Kai mengernyit heran, tak biasanya manusia tinggi itu menelpon ke rumah. ia lantas menyambut uluran telpon tadi.
"kenapa Sak?" tanya-nya pelan.
tawa milik Sakya terdengar dari seberang. "aku rindu, bagaimana kabar mu?"
"aku baik, bagaimana dengan dirimu?"
"sama, sudah mengakrabkan diri dengan Arav?" tanya Sakya.
Kai mengangguk padahal ia tahu jika Sakya jelas tak bisa melihatnya saat ini. "iya, tadi aku main ke rumahnya."
"bagus kalau begitu, yang betah berteman dengannya ya. jadi aku ndak harus khawatir kalau kamu bakal melewati tahun terakhir sendirian." ujar Sakya.
Kai heran. "maksud mu apa? kan ada dirimu? kapan pulang sih?"
"hahaha Kai, dengar." ujar Sakya dengan nada serius.
pemuda manis itu lantas terdiam, menunggu hal yang akan Sakya sampaikan padanya.
"aku ndak bakalan pulang, keluarga memilih pindah secara mendadak agar bisa fokus dengan pengobatan punggung ku." ujar Sakya pelan.
Kai terdiam, memproses kalimat yang baru saja ia dengar dari sang teman sekaligus sepupunya itu.

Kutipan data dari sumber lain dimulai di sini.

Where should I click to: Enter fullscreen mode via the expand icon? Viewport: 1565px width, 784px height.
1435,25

"ndak pulang lagi ta? selamanya?" tanya Kai.
Sakya tergelak. "lebaran mungkin."
"lantas bagaimana dengan impian kita untuk pergi ke jerman? dirimu menyerah?" tanya Kai dengan nada yang cukup tinggi.
rasa kecewa menyelimuti dirinya yang masih susah untuk mengendalikan emosi ini, membuat Ibuk buru-buru berlari ke arahnya.
"kai kenapa?" tanya Ibuk.
bibir itu melengkung siap untuk menumpahkan pasokan air mata yang telah berdiri di ambang pelupuk mata.

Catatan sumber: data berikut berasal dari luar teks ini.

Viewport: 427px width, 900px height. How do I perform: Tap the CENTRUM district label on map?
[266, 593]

"kai mau pergi ke sungai dulu." ujar Kai yang meletakkan ganggang telpon.
memutuskan sambungan sepihak dan berlari menuju teras rumah, mengabaikan tatapan heran sang ibuk.
"berkelahi ta?" monolog Ibuk pelan.
Kai duduk di batu besar sungai dengan pandangan kosong, ia menangis habis-habisan tadi.
kehilangan teman memang begitu menyakitkan apa lagi jika sudah saling mengenal sejak lama.
ditambah dengan Sakya yang pindah dengan mendadak tanpa memberi tahu dirinya terlebih dahulu.
Kaili jelas merasa dibohongi oleh keluarga om-nya termasuk teman sejatinya itu.
mata itu masih menatap kosong air sungai yang mengalir tenang sampai akhirnya pundak itu ditepuk dari belakang.
Kai hampir oleng, namun tangan yang menepuk itu dengan sigap mencengkam lengan atas milik Kai.
"astaga." ujar Kai pelan.
tangan kirinya memegang dada kirinya yang berdetak dengan cepat karena terkejut.
"maaf." ujar suara berat.
Kai mendongak dan mendapati Arav yang menatapnya khawatir. "hah?"
"maaf." ujar Arav lagi dengan suara yang lebih kencang.
pemuda manis itu mengangguk kaku dan ikut dalam tarikan Arav yang memilih untuk turun dari batu.
"ndak takut jatuh?" tanya Arav heran.
Kai tersenyum kecut. "sudah biasa."
"wajah mu seperti benang kusut, ada masalah?" tanya Arav pelan.
Kaili diam, berdebat pada diri sendiri antar menceritakan masalah yang terdengar begitu kekanakan. ia tak ingin Arav mengatainya dan berkahir keduanya gagal berteman.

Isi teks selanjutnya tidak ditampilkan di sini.